WPS process adapters parse WPS inputs, choose the operation runner, and pass the request to execute_resolved_request. They do not decide catalog behavior themselves.

rook.workflow parses workflow documents, resolves dependencies between steps, and looks up each step’s run value in WORKFLOW_OPERATIONS. Outputs from previous steps enter the operation adapter as WorkflowFiles and are prepared as a FileMapper before running the next operation.

rook.pflow.resolver.resolve_request_decision handles catalog-backed requests. It classifies inputs as CatalogCollection or DirectDataset, validates catalog search results, and chooses a ReturnOriginalFiles or RunOperation decision.

rook.pflow.execution.execute_decision adapts the decision into output URIs. It collects original file URLs when processing is skipped, otherwise it prepares operation inputs and calls the operation runner.

rook.operations.consolidate converts operation collections into DatasetSource values. It keeps direct Zarr, Kerchunk, and S3 inputs out of catalog lookup, resolves catalog-backed NetCDF datasets to files, and preserves dataset IDs where they are needed for dataset fixes.
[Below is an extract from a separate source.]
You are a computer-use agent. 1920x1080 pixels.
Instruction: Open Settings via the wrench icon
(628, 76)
rook.io.datasets owns format and transport detection, storage options, and dataset opening. Catalog-specific fixes are applied only when a DatasetSource has a dataset ID.

Dataset Fix Policy¶

Dataset fixes are an internal opening policy, not a WPS input switch. Deprecated apply_fixes inputs are still accepted for compatibility, but they no longer decide whether fixes run.

The rule is intentionally small:

catalog-resolved sources carry a dataset ID and may receive project-specific fixes while they are opened;
direct local, URL, S3, Zarr, and Kerchunk sources without a dataset ID are opened as-is;
workflow outputs are treated like direct files unless a future workflow model gives them an explicit source identity.
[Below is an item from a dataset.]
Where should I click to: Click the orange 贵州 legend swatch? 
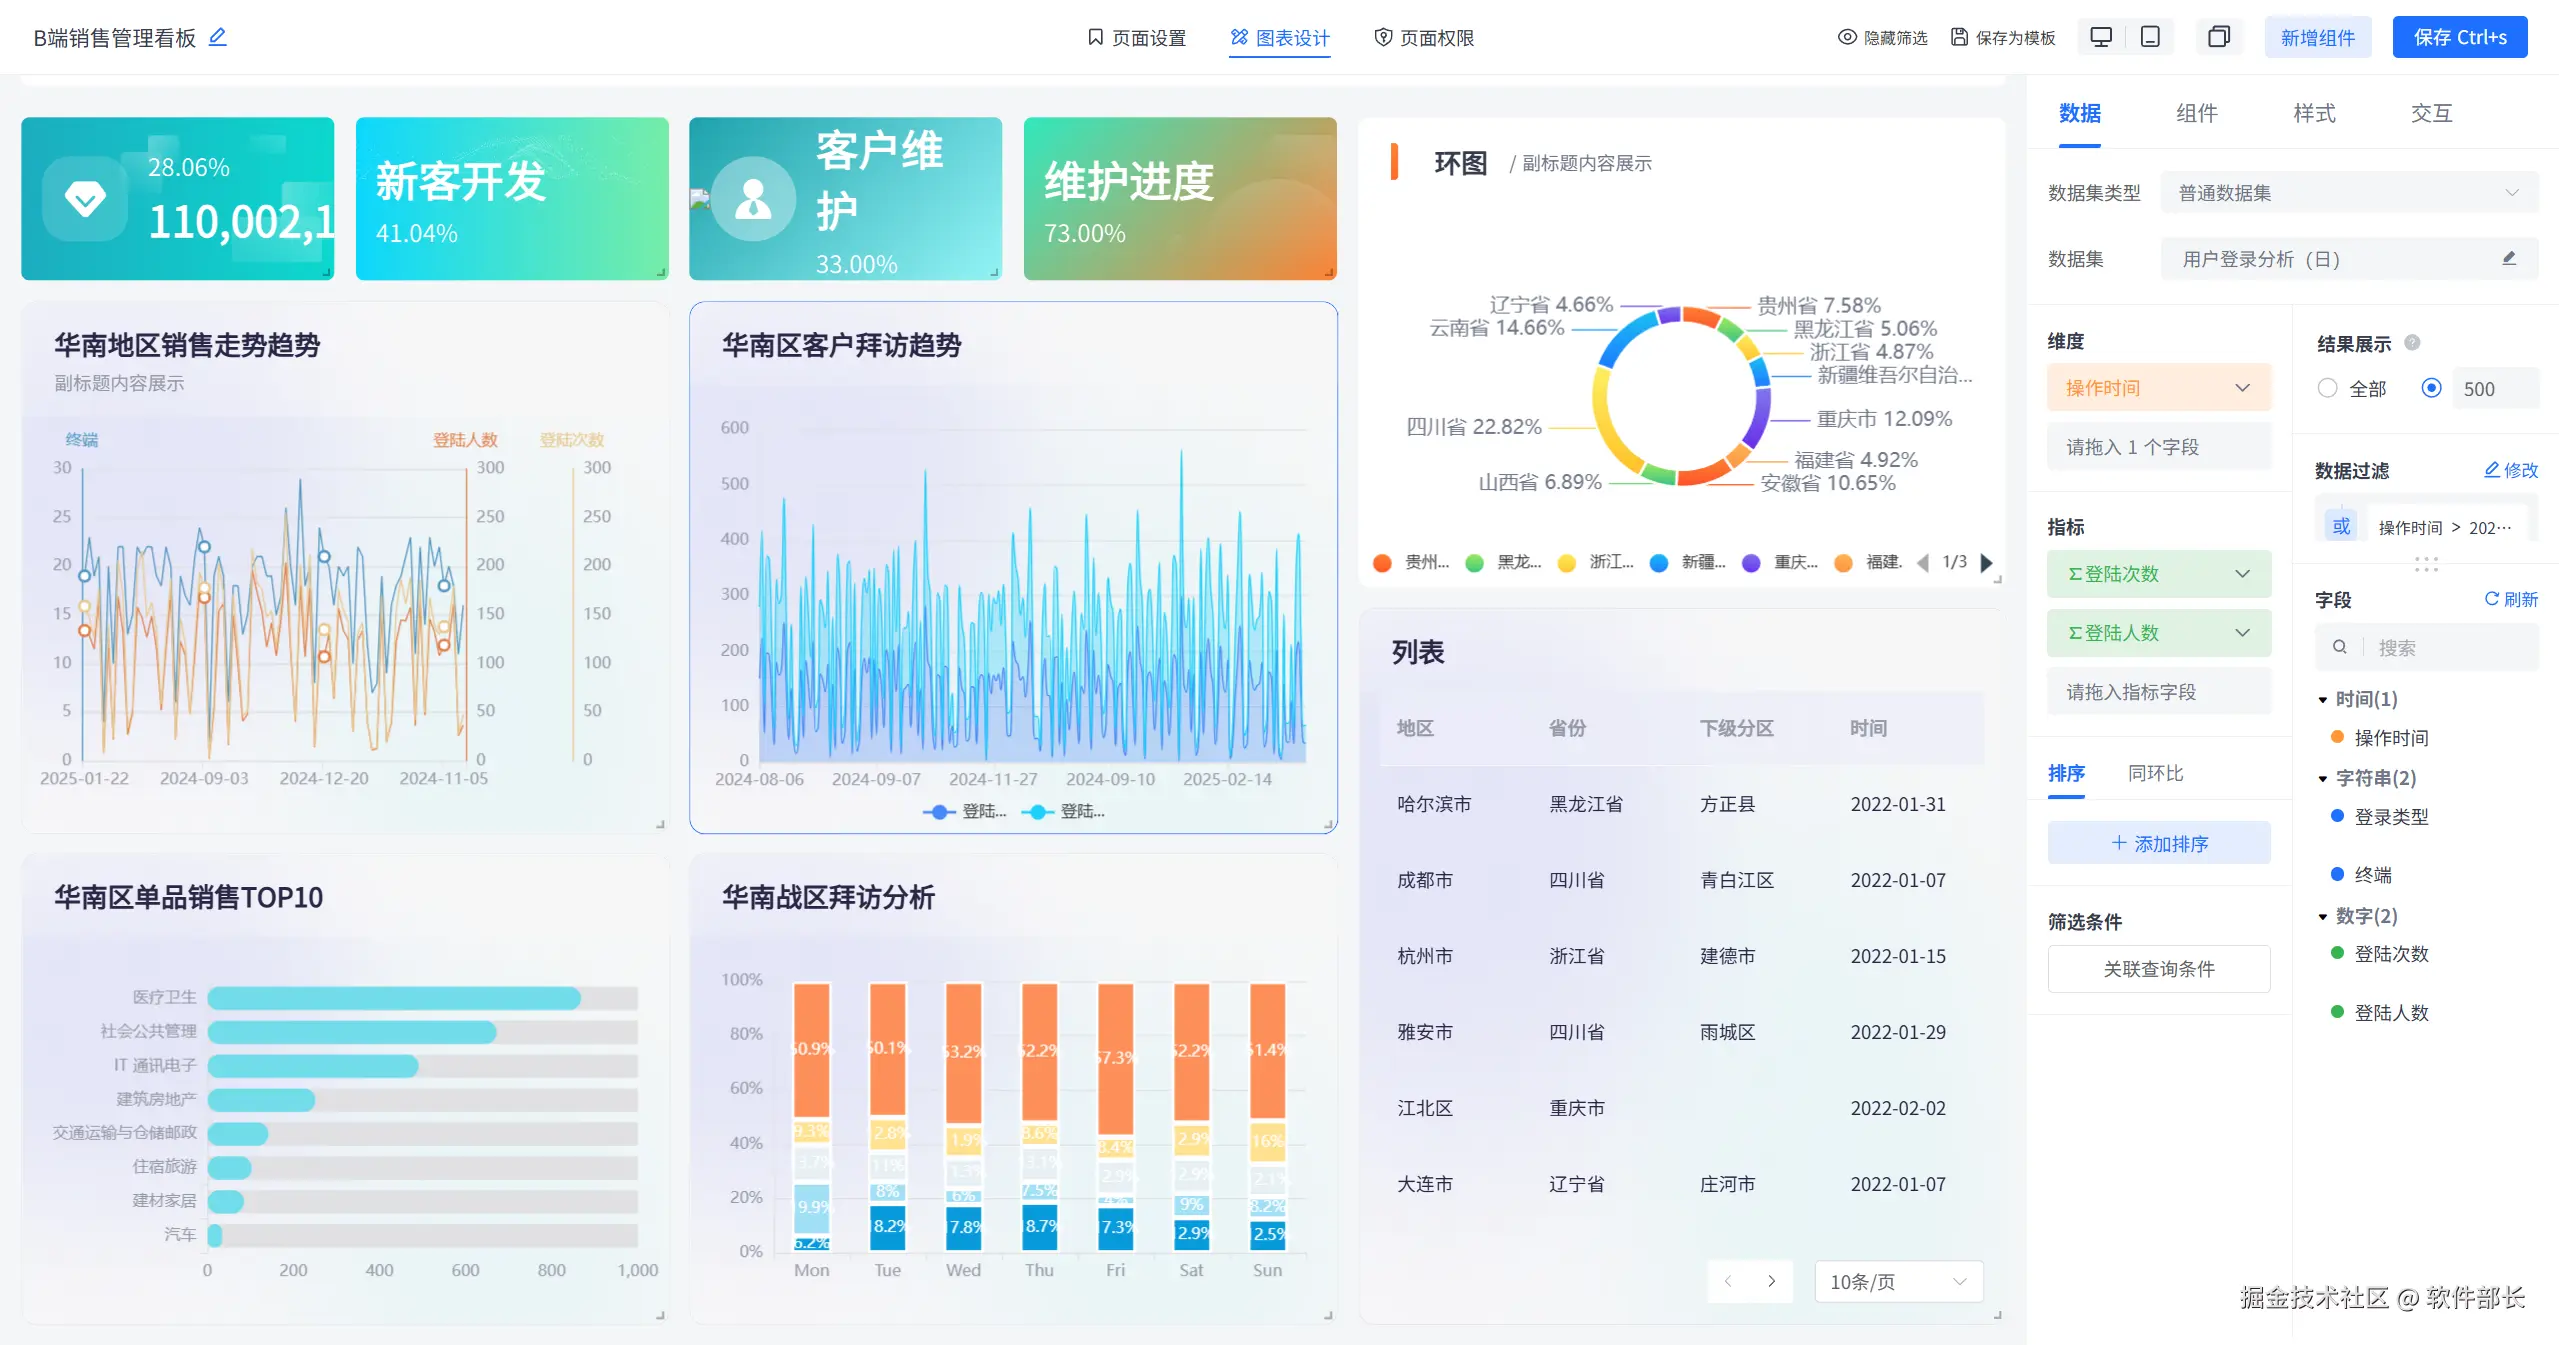coord(1383,563)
Decadal concat fixes remain an operation-specific rule for now. They are applied inside concat because they prepare multiple forecast files for concatenation, not because the generic dataset opener can infer the whole operation context.

Current Decision Values¶

The resolver returns one explicit decision value that describes what the caller must do next:

reject the request with a known error;
ReturnOriginalFiles;
RunOperation with the original collection;
RunOperation with catalog-resolved DatasetSource values.

The resolver should keep these responsibilities separate:

input classification: catalog collection versus direct dataset;
project and catalog resolution;
original-file eligibility;
subset-to-file alignment;
construction of operation sources;
WPS response and exception adaptation.

The execution side should be boring on purpose. Given a decision, it should either collect original-file URLs or prepare operation inputs and call the supplied runner. It should not repeat catalog decisions.

The type vocabulary is intentionally small:

RequestDecision = (
    InvalidRequest
    | ReturnOriginalFiles
    | RunOperation
)

The important boundary is that request resolution decides what should happen, while operation execution decides how to run the selected operation.